== REQUIRED WORK ==
According to the text on the people of Lut, what was their first major crime?

So what is to be learnt from this ? a] looking at the text’s continuous interplay with Nabi Ibrahim, the major theme seems to be hospitality, proper behaviour for guests and more specifically, proper behaviour for hosts. The first major crime of the people of Lut was that they violated this cardinal principle of then society. This is contrasted with the behaviour of Nabi Ibrahim who was the personification of hospitality. Muslim accounts have it that he would go in search of someone with whom to share his meals. b] Nabi Lut’s people were bent on assaulting and raping his visitors. This is a violation of the rights of others and tearing at their God-given dignity. It wasn’t only in rape that this was evident, but also from their habit of waylaying strangers and robbing them. Their behaviour was abominable and they were destroyed in order to protect the lives and property of others. The text says nothing about consensual sex. c] Finally, Nabi Lut’s exasperation is with men preferring men above women. Preferring, however, involves choice and the picture that one gets is of a group of people who abandoned all sense of fidelity to partners and were just bent on having their own way with others. Islamic history and Muslim society are of course another thing altogether - and replete with - not all negative and judgemental of male-male sexuality accounts.

Saved entries
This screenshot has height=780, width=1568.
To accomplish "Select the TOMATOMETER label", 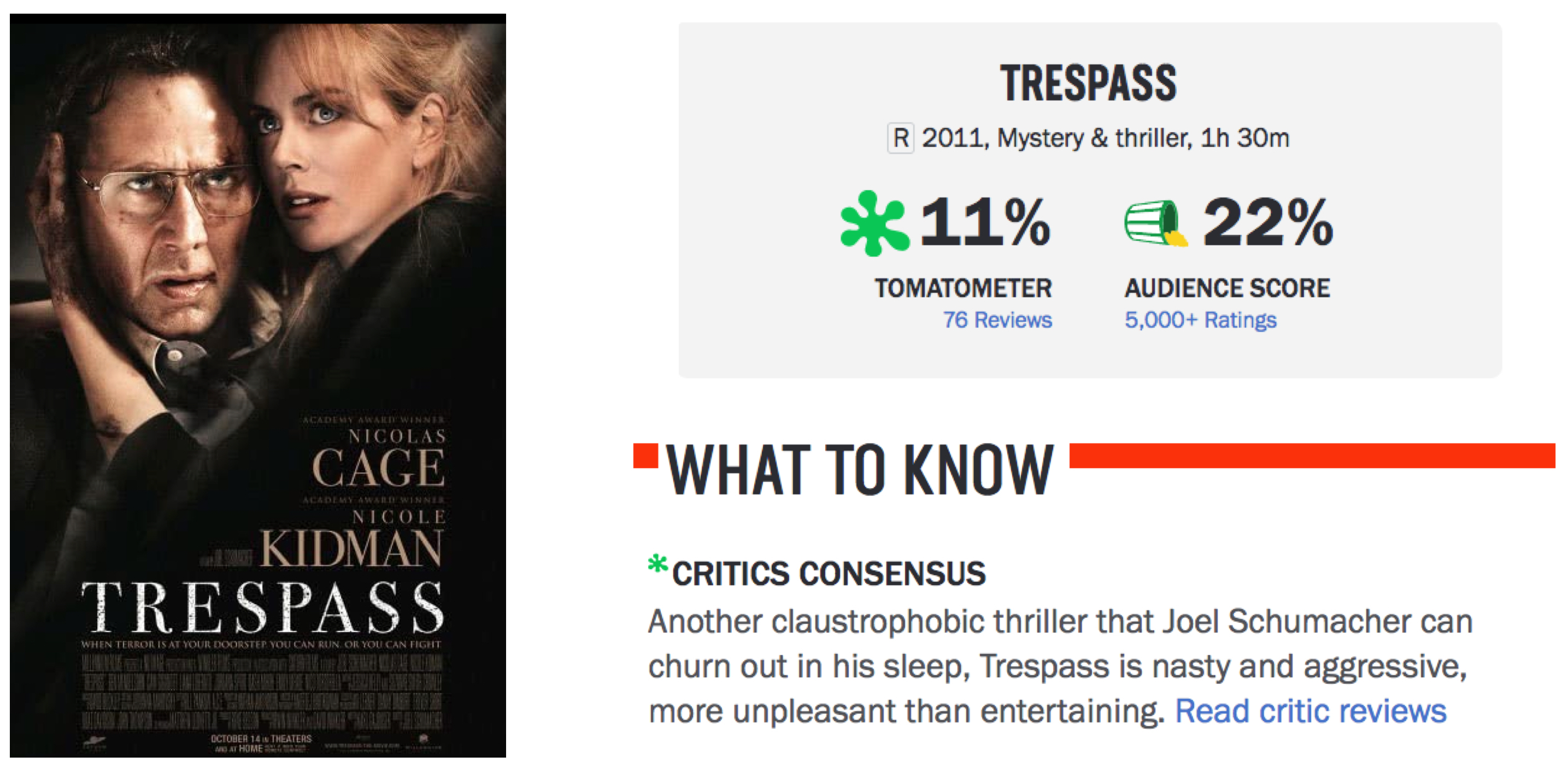I will [963, 288].
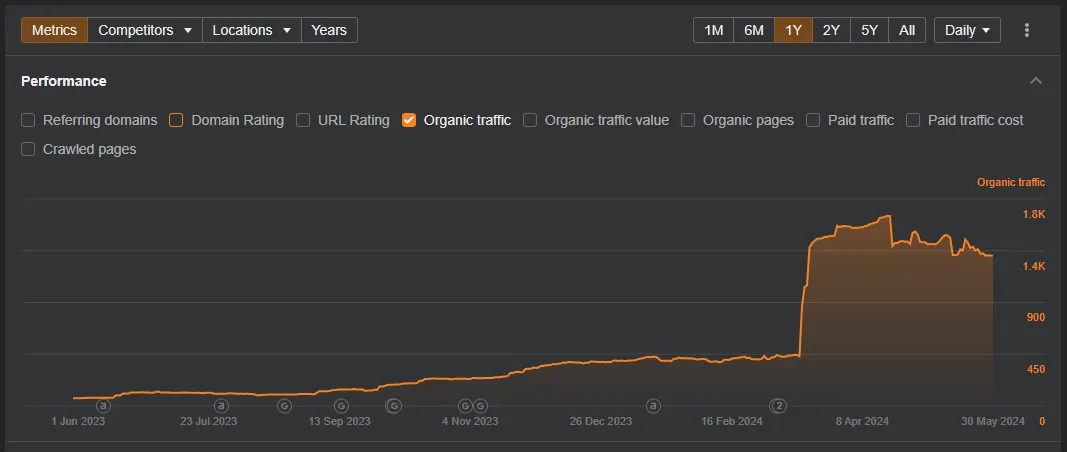Click the rightmost 'G' marker above 4 Nov 2023
This screenshot has height=452, width=1067.
click(481, 406)
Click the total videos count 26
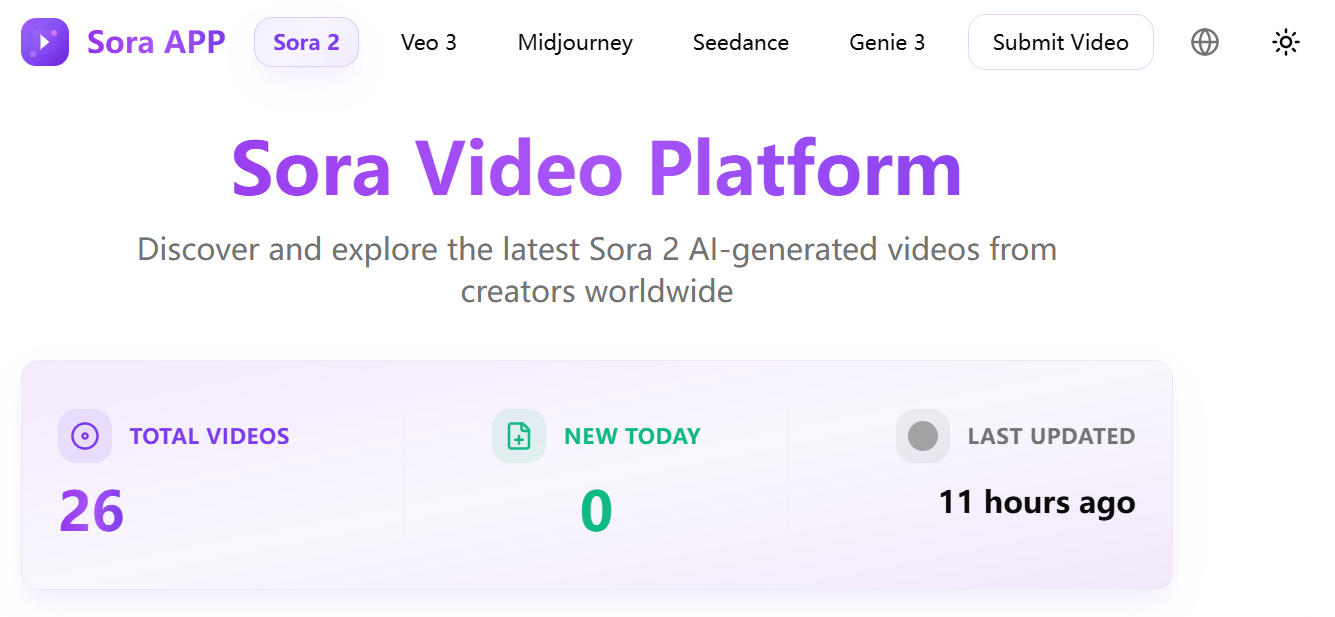The image size is (1335, 617). [x=91, y=510]

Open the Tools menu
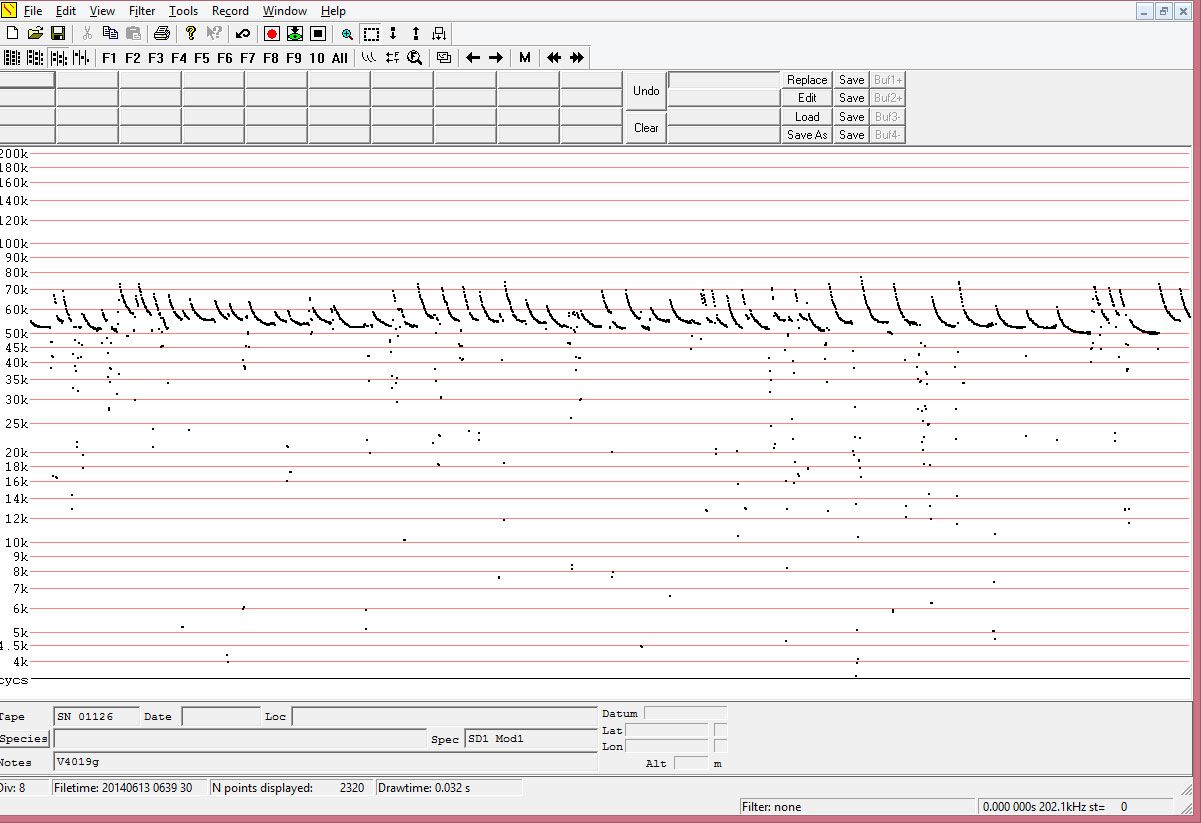pos(183,11)
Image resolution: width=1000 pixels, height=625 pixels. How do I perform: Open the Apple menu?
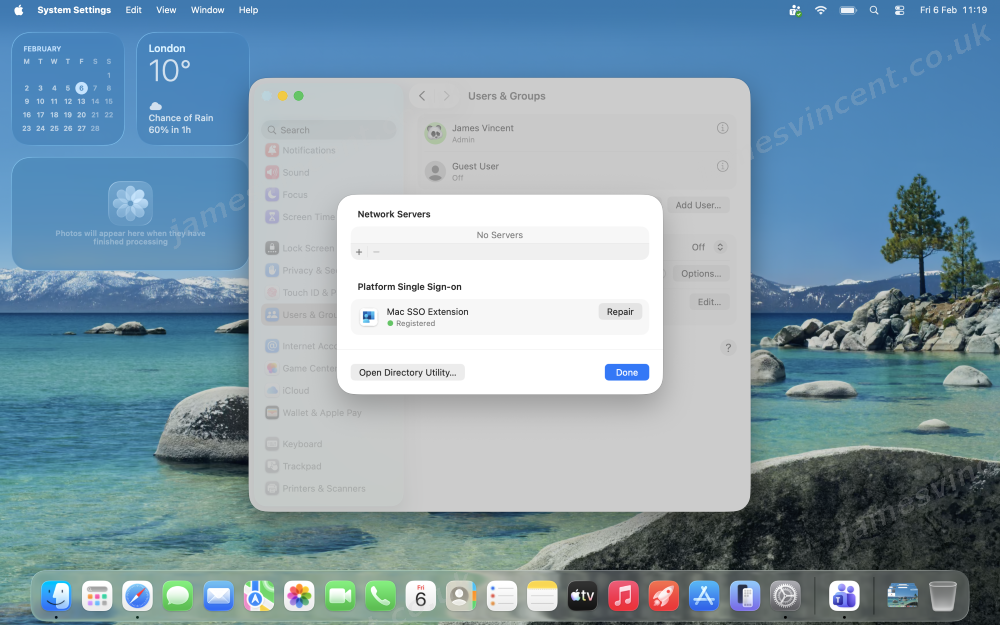[x=18, y=10]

== TASK ANSWER ==
They violated the principle of hospitality, the cardinal principle of their society.